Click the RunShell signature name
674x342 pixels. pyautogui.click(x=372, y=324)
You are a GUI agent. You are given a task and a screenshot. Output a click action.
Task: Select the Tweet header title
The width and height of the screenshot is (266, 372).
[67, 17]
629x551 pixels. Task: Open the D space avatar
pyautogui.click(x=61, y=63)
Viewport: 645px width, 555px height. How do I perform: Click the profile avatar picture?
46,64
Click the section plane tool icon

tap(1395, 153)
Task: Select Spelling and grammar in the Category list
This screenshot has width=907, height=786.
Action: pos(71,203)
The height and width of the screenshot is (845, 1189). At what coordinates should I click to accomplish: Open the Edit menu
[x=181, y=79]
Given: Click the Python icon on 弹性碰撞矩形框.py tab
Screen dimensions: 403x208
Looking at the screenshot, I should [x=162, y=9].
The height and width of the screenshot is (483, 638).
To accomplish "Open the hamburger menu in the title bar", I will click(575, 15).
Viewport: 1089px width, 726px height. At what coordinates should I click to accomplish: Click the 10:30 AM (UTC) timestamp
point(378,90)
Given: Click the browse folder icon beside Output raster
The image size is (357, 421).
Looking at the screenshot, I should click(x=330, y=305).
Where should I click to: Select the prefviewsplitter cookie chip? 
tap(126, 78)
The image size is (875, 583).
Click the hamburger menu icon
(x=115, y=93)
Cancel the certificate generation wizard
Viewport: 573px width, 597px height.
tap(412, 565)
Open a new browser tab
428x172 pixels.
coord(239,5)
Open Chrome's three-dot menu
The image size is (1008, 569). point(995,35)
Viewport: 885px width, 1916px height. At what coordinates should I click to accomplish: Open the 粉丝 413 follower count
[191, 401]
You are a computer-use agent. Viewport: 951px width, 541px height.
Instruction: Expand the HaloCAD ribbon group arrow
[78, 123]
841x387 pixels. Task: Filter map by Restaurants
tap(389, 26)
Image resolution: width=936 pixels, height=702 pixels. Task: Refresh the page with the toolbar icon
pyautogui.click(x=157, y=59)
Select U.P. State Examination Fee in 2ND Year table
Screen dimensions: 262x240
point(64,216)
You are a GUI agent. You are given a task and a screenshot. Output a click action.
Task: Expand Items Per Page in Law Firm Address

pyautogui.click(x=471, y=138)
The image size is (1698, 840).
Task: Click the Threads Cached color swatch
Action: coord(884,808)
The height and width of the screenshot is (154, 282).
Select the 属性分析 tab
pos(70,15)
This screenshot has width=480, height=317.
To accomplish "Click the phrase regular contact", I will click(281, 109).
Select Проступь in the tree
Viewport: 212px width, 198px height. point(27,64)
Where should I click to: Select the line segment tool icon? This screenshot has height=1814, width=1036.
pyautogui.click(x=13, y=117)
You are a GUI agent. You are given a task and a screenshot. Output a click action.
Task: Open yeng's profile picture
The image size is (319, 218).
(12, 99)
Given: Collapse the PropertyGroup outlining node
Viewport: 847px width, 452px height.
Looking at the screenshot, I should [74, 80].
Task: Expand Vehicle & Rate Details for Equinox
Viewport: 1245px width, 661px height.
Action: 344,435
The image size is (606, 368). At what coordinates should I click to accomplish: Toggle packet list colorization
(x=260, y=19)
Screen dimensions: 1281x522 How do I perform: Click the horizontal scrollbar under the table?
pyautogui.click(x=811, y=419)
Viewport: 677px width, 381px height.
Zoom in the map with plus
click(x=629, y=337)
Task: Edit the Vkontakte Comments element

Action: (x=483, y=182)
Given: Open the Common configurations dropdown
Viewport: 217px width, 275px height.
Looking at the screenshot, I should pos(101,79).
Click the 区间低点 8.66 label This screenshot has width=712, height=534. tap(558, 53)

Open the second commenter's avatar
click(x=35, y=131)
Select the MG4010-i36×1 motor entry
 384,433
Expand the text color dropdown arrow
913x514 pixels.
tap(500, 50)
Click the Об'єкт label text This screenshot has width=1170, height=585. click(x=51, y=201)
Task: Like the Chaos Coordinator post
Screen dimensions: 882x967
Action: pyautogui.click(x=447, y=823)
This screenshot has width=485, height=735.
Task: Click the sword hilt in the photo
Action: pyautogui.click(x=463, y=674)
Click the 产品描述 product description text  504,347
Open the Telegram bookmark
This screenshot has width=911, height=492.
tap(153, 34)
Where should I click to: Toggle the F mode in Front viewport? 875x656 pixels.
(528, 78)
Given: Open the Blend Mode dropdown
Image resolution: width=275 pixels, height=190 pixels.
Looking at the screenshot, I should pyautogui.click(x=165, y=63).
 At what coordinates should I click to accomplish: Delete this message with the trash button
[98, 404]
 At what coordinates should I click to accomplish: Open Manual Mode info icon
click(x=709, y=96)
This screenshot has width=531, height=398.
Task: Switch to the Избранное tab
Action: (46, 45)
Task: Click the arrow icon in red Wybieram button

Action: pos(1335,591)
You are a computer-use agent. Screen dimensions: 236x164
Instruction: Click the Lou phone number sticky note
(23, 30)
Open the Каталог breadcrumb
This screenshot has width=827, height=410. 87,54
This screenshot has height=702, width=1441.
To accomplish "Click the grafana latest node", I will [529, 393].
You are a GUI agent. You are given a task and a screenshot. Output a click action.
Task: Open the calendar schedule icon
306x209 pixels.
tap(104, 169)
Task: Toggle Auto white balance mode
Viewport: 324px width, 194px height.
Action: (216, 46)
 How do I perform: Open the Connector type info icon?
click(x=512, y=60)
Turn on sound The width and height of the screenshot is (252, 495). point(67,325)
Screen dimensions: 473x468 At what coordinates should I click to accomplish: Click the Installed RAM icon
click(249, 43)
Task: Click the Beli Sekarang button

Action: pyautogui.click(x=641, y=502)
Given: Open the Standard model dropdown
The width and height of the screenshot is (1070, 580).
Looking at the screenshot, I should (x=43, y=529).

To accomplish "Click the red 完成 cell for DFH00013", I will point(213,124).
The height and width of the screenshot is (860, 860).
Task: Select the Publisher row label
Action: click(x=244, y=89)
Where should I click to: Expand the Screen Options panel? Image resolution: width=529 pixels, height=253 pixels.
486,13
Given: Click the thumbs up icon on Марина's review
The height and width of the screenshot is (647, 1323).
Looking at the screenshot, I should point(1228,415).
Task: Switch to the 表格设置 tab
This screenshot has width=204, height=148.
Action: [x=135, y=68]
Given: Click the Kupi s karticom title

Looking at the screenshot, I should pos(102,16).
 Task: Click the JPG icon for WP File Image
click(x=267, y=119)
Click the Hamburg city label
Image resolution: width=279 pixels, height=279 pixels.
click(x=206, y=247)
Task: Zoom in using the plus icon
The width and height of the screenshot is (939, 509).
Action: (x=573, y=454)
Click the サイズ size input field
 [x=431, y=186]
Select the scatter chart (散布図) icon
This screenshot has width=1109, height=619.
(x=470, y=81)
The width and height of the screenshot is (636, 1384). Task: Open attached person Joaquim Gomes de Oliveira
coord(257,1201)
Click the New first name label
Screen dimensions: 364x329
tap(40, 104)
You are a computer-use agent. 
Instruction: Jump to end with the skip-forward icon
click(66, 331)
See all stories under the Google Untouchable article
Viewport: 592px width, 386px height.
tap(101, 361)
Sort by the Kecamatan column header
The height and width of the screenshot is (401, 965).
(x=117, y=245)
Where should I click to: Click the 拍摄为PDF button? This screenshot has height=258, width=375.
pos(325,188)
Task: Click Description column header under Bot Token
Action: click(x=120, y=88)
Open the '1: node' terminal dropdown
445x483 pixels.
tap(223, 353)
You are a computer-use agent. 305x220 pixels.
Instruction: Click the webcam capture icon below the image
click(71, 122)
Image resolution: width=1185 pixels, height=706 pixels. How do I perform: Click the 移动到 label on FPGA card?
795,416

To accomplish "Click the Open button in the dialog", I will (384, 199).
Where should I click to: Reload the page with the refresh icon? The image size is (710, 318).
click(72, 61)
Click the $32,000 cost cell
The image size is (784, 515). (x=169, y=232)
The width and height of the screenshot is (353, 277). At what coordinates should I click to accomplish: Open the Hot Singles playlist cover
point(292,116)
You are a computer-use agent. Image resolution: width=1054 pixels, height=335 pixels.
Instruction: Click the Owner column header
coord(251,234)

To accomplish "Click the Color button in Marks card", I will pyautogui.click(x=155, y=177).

WHAT YOU ARE ASKED TO DO =
Reproduce the listing verbatim, starting at the line containing "At what coordinates should I click to accomplish: Delete" and ending after the line containing "Turn on sound".

TASK OUTPUT =
 At what coordinates should I click to accomplish: Delete this message with the trash button
[98, 404]
 At what coordinates should I click to accomplish: Open Manual Mode info icon
click(x=709, y=96)
This screenshot has width=531, height=398.
Task: Switch to the Избранное tab
Action: (46, 45)
Task: Click the arrow icon in red Wybieram button

Action: pos(1335,591)
You are a computer-use agent. Screen dimensions: 236x164
Instruction: Click the Lou phone number sticky note
(23, 30)
Open the Каталог breadcrumb
This screenshot has width=827, height=410. 87,54
This screenshot has height=702, width=1441.
To accomplish "Click the grafana latest node", I will [529, 393].
You are a GUI agent. You are given a task and a screenshot. Output a click action.
Task: Open the calendar schedule icon
306x209 pixels.
tap(104, 169)
Task: Toggle Auto white balance mode
Viewport: 324px width, 194px height.
Action: (216, 46)
 How do I perform: Open the Connector type info icon?
click(x=512, y=60)
Turn on sound The width and height of the screenshot is (252, 495). point(67,325)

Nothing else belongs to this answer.